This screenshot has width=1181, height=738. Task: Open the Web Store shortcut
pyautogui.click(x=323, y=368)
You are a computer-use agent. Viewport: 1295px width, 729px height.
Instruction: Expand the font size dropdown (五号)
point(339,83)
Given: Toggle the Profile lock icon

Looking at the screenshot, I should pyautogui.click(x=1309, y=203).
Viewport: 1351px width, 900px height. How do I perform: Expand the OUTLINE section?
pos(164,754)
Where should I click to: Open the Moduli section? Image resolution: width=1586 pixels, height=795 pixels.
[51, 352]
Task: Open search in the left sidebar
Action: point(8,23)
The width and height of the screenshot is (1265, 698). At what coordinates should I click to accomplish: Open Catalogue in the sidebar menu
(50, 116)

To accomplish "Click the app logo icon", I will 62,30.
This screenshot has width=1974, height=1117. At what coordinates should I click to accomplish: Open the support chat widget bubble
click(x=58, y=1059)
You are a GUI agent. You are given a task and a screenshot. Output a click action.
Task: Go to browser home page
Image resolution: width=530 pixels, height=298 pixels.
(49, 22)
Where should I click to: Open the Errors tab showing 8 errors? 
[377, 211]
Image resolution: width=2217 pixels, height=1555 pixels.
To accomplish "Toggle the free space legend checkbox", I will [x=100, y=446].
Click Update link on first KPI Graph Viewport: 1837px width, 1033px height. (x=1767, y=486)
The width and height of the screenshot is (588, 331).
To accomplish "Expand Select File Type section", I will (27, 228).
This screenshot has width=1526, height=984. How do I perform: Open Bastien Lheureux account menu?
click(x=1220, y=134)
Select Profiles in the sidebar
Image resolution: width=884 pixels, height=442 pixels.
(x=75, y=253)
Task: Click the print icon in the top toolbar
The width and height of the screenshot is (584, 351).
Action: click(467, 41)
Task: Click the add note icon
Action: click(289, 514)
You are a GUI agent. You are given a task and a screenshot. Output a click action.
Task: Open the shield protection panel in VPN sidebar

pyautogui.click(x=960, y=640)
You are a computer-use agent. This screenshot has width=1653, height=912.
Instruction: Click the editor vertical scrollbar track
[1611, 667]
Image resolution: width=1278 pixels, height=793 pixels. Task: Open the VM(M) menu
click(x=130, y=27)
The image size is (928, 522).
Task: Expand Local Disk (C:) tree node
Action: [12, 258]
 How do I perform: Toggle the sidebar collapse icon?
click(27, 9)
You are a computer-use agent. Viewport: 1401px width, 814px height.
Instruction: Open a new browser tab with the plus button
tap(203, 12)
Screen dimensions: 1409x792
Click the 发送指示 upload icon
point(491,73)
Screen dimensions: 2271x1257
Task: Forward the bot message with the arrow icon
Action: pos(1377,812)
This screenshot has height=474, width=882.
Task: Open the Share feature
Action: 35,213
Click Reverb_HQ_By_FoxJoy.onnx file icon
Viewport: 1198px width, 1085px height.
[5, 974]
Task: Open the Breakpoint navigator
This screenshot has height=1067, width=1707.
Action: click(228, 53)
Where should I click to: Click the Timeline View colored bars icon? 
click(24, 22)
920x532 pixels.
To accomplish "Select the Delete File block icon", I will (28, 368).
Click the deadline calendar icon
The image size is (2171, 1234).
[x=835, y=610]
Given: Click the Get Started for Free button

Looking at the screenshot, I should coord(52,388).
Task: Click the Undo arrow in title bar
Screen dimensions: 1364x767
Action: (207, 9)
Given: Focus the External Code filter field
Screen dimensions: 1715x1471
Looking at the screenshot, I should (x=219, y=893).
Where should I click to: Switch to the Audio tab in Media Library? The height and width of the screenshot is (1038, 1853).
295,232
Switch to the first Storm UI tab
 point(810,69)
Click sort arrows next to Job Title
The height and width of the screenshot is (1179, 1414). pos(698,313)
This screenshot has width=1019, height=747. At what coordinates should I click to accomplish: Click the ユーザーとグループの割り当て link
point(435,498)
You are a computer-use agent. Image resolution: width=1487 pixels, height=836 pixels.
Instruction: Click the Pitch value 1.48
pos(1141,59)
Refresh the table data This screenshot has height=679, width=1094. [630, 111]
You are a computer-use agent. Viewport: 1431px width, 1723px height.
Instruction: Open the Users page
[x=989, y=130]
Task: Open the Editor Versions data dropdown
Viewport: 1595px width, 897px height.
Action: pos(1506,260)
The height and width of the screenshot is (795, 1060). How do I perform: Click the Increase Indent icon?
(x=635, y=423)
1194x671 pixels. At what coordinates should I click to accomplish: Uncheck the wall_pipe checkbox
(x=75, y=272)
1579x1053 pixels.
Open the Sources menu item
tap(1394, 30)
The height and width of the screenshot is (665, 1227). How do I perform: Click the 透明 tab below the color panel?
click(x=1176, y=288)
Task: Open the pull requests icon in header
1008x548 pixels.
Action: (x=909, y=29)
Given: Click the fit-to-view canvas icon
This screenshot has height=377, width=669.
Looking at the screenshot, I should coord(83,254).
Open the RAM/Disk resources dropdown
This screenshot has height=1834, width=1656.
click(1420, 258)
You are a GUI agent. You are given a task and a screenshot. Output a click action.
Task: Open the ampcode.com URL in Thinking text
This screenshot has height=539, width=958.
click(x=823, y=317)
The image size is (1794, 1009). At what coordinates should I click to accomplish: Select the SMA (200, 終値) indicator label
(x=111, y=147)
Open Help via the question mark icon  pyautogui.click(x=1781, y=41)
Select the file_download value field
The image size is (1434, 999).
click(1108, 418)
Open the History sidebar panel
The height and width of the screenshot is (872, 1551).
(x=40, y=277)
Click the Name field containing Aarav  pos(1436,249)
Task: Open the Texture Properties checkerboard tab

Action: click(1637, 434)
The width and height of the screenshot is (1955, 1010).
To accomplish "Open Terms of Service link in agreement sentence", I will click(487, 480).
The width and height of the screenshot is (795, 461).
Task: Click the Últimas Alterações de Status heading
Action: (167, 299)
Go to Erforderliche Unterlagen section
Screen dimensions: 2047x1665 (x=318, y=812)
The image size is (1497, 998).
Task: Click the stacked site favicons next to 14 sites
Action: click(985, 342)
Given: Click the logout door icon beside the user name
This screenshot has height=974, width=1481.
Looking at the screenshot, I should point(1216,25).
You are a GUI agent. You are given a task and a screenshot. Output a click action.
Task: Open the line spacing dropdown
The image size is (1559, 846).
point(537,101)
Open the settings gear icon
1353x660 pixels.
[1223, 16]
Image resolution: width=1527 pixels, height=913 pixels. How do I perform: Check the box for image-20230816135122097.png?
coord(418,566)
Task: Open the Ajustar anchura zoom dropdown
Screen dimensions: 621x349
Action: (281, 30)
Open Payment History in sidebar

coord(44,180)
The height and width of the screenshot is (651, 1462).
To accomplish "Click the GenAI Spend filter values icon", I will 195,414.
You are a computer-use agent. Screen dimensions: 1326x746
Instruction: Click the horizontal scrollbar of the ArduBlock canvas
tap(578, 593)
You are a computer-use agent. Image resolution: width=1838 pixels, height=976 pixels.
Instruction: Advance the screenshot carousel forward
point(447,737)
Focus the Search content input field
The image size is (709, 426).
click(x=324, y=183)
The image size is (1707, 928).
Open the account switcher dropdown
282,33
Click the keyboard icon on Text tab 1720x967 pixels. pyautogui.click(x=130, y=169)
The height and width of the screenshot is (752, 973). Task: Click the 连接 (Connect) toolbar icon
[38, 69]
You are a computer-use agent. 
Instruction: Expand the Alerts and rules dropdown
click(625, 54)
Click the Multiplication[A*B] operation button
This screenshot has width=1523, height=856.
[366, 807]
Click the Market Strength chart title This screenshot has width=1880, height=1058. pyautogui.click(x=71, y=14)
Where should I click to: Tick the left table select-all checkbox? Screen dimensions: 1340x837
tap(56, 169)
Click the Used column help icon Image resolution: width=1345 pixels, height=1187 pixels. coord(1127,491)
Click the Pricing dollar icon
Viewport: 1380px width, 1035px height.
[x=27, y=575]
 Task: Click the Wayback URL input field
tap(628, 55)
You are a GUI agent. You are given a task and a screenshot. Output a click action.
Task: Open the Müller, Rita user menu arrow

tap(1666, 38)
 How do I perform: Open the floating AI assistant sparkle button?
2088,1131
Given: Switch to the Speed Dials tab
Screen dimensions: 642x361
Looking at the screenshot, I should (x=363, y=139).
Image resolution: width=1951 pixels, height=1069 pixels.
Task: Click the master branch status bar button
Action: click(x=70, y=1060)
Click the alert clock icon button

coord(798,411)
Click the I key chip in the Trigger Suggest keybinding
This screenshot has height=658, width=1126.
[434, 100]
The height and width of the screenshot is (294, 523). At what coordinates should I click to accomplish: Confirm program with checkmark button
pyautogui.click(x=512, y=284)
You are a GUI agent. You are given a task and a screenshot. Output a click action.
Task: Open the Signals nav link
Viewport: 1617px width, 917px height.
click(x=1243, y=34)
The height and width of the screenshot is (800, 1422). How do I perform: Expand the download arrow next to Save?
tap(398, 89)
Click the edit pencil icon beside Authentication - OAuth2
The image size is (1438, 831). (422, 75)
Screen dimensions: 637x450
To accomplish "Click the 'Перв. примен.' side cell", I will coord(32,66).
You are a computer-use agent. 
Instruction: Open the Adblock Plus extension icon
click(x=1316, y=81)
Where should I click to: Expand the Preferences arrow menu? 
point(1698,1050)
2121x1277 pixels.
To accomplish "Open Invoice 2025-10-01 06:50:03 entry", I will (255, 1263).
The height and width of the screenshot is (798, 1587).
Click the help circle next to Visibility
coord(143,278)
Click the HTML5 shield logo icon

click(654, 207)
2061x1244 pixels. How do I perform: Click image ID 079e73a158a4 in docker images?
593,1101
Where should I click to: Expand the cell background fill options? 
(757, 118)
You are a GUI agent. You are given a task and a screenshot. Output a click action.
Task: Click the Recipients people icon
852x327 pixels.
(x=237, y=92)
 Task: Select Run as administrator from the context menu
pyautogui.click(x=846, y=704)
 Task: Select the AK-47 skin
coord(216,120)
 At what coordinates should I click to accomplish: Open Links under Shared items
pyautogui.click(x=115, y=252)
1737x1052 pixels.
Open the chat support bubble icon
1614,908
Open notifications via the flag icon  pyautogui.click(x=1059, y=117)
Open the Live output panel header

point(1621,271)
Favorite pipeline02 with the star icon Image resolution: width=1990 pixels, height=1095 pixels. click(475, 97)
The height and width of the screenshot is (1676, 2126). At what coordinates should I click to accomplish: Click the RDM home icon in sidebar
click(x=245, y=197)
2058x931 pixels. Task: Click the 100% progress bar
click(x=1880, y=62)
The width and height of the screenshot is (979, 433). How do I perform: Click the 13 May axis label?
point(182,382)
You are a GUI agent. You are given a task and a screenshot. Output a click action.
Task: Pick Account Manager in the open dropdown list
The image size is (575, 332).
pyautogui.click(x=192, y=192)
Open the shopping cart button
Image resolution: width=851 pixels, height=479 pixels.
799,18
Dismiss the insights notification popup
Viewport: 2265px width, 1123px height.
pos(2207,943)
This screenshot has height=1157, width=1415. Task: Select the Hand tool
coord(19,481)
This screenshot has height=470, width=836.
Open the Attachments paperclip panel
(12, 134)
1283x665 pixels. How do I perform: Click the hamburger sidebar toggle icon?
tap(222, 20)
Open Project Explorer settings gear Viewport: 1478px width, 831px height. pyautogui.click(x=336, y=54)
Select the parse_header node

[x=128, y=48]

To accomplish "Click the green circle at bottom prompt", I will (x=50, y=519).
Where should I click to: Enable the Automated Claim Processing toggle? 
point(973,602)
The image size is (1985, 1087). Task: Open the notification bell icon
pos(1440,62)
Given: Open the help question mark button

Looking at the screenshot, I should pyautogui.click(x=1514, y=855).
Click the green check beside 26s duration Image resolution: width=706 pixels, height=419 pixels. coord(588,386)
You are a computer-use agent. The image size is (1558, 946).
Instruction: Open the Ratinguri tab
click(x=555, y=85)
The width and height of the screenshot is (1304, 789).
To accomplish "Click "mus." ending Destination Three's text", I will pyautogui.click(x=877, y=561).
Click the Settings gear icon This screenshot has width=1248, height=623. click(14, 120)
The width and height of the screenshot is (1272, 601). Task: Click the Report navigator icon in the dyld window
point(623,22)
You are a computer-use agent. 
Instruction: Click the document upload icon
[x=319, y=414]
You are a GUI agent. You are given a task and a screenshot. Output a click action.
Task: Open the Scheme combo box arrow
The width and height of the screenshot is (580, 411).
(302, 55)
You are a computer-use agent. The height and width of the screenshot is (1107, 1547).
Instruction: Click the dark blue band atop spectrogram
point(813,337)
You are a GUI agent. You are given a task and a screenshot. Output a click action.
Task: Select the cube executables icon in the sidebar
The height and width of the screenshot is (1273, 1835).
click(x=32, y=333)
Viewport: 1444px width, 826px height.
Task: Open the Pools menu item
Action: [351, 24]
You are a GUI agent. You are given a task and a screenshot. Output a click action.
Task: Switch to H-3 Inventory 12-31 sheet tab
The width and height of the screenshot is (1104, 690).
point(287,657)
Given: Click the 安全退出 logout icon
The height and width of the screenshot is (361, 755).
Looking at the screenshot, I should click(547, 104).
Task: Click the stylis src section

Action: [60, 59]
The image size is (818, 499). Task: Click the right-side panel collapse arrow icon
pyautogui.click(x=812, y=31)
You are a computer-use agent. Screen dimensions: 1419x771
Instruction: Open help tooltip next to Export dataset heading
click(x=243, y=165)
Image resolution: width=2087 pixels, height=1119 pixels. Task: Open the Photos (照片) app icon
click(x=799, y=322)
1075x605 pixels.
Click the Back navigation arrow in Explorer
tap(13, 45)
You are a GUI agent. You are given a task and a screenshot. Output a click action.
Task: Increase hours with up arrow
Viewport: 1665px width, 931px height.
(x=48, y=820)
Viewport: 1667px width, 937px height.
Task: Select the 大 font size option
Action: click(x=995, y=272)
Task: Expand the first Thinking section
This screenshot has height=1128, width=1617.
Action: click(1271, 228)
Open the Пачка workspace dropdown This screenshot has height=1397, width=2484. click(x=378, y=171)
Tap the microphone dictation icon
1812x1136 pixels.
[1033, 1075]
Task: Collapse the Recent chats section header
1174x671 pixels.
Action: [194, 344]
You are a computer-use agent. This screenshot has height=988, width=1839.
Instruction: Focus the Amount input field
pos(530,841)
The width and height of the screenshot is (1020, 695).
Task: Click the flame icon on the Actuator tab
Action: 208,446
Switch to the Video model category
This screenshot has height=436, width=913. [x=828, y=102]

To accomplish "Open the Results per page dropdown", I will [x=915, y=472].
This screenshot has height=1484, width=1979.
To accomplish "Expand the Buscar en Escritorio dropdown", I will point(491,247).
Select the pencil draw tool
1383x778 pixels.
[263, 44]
______
• **Your goal**: A count is needed of the lines above that hold the word "Thinking"; give that count and no other text.

• **Exercise output**: 2